WAC 388-535-1263   Covered dental-related services for clients age twenty-one and older -- Periodontic services.  The department covers dental-related periodontic services only as listed in this section for clients age twenty-one and older (for dental-related services provided to clients eligible under the GA-U or ADATSA program, see WAC 388-535-1065).

     (1) Surgical periodontal services. The department covers surgical periodontal services, including all postoperative care for clients of the division of development disabilities according to WAC 388-535-1099.

     (2) Nonsurgical periodontal services. The department:

     (a) Covers periodontal scaling and root planing once per quadrant, per client, in a two-year period when:

     (i) The client has radiographic evidence of periodontal disease;

     (ii) The client's record includes supporting documentation for the medical necessity, including complete periodontal charting and a definitive diagnosis of periodontal disease;

     (iii) The client's clinical condition meets current published periodontal guidelines; and

     (iv) Performed at least two years from the date of completion of periodontal scaling and root planing or surgical periodontal treatment.

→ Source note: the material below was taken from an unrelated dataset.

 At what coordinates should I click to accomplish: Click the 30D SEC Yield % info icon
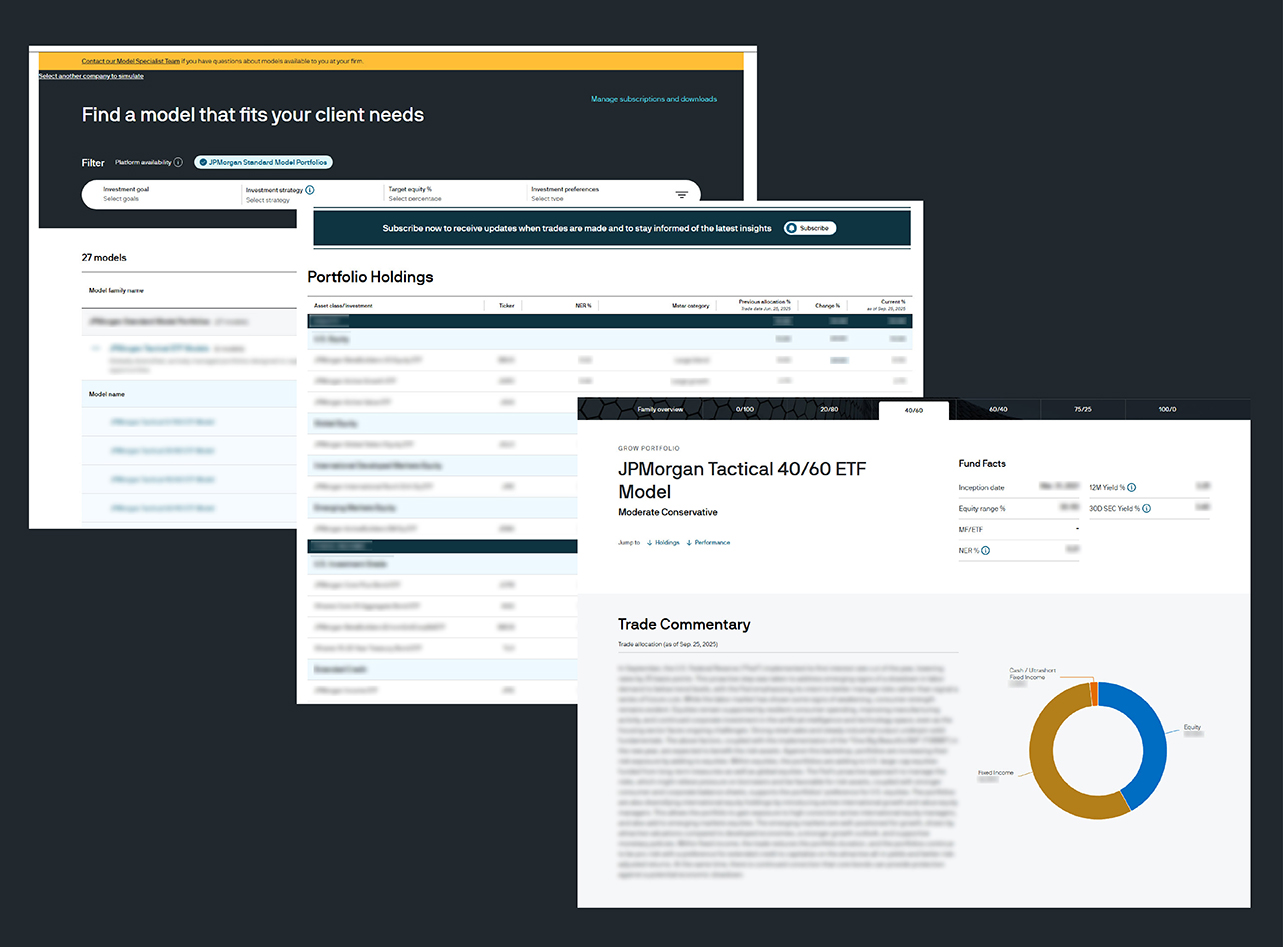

     (b) Considers ultrasonic scaling, gross scaling, or gross debridement to be included in the procedure and not a substitution for periodontal scaling and root planing.

     (c) Covers periodontal scaling and root planing only when the services are not performed on the same date of service as prophylaxis, periodontal maintenance, gingivectomy, or gingivoplasty.

     (d) Covers periodontal scaling and root planing for clients of the division of developmental disabilities according to WAC 388-535-1099.

     (3) Other periodontal services. The department:

     (a) Covers periodontal maintenance once per client in a twelve-month period when:

     (i) The client has radiographic evidence of periodontal disease;

     (ii) The client's record includes supporting documentation for medical necessity, including complete periodontal charting and a definitive diagnosis of periodontal disease;

     (iii) The client's clinical condition meets existing published periodontal guidelines; and

     (iv) Performed at least twelve months from the date of completion of periodontal scaling and root planing or surgical periodontal treatment.                   

     (b) Covers periodontal maintenance only if performed on a different date of service as prophylaxis, periodontal scaling and root planing, gingivectomy, or gingivoplasty.

     (c) Covers periodontal maintenance for clients of the division of developmental disabilities according to WAC 388-535-1099.



[Statutory Authority: RCW 74.08.090, 74.09.500, 74.09.520. 07-06-041, § 388-535-1263, filed 3/1/07, effective 4/1/07.]